Check which lines of the entries that follow hold "logo", then give the number of those lines and nothing more.

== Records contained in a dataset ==
----------------------------------------

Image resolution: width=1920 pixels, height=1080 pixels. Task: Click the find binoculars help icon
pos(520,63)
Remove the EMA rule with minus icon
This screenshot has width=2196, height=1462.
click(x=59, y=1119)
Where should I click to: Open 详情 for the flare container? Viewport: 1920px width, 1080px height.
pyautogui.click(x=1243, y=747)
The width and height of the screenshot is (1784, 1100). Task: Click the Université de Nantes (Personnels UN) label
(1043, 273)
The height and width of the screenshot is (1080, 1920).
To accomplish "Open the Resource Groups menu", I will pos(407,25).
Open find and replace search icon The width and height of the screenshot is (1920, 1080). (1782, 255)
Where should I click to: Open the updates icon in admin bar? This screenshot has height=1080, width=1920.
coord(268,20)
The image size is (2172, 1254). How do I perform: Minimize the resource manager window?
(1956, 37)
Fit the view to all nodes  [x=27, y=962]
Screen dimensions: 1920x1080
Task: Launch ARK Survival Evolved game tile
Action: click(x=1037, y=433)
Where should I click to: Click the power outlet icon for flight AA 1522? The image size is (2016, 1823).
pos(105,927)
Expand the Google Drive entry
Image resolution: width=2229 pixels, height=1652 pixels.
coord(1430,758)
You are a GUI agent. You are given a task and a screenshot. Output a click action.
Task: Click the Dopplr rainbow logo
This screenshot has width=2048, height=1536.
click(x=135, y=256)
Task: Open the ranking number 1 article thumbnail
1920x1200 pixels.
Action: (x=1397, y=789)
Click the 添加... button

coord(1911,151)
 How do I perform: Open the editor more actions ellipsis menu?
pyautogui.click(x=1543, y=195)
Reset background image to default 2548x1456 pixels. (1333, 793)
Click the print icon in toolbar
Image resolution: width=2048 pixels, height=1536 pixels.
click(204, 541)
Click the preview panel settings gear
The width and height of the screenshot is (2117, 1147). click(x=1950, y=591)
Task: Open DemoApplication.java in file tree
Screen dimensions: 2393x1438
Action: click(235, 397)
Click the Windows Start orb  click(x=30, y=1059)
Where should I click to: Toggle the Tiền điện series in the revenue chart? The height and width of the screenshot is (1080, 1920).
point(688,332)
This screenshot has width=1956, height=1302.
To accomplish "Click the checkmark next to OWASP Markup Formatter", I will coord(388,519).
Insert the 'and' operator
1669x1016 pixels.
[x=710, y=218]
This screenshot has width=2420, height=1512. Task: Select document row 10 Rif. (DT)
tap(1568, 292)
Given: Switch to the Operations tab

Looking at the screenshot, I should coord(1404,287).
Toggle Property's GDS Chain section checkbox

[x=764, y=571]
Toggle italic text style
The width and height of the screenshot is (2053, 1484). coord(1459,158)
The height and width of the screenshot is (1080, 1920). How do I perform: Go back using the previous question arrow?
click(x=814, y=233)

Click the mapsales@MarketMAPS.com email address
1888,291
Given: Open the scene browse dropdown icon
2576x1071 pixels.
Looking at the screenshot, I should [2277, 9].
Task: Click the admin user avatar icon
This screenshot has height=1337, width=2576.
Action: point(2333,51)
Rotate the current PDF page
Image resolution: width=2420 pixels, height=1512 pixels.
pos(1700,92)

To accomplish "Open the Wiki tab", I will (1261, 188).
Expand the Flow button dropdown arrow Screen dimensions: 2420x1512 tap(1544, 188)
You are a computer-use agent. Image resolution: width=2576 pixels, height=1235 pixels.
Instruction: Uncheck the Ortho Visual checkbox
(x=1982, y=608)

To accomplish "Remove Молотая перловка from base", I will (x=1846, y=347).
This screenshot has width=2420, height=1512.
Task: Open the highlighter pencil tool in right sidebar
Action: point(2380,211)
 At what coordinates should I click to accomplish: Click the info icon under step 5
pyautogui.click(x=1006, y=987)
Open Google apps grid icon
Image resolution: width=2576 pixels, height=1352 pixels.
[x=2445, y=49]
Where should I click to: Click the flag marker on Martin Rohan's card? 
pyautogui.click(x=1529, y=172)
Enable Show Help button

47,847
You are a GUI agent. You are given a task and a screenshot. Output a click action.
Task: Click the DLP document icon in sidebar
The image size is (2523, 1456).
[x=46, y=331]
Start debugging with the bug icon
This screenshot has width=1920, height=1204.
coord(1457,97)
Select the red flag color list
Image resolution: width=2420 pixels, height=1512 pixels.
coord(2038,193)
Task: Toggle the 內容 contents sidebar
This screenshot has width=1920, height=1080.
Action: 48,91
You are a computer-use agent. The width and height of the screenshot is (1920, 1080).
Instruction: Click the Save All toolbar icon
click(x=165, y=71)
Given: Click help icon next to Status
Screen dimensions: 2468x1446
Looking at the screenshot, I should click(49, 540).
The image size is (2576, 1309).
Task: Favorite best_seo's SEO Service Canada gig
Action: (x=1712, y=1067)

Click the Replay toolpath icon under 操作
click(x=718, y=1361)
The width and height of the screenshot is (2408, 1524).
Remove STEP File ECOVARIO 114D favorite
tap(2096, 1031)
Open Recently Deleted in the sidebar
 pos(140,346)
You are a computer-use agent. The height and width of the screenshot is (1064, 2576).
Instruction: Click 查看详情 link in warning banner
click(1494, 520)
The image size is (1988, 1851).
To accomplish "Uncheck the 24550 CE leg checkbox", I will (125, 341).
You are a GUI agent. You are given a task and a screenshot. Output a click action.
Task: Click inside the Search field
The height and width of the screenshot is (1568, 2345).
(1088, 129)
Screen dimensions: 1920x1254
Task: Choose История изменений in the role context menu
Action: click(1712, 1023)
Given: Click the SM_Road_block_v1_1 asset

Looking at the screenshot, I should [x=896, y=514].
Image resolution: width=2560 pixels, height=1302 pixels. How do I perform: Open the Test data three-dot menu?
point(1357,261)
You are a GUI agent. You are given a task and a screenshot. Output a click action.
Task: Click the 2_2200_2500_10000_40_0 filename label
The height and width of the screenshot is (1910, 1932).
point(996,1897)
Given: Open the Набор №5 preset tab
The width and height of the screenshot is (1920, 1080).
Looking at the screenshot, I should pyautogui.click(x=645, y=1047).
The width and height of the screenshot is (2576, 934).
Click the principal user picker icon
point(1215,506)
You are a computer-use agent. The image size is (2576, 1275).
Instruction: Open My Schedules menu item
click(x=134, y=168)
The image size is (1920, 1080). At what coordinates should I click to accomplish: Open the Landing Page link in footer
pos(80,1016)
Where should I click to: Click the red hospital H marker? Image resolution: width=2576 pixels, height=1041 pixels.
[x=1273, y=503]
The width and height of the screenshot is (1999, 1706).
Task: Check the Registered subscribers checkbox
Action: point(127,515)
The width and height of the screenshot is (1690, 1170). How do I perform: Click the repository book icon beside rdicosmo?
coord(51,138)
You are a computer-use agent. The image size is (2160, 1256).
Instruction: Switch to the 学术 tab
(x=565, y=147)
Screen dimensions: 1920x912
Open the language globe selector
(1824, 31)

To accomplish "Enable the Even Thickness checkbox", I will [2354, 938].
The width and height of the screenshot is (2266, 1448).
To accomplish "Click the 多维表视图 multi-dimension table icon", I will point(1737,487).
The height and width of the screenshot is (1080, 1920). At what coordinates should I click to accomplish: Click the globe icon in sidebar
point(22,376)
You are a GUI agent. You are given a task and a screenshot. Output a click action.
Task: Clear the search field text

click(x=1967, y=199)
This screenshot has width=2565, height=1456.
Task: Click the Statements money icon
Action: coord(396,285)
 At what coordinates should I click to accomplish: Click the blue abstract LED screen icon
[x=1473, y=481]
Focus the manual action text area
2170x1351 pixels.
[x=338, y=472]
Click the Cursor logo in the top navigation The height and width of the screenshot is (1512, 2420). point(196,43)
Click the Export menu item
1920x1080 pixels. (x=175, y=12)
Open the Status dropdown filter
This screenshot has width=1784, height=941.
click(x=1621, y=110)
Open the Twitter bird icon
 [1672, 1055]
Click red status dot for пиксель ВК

----------------------------------------

== Response below ==
2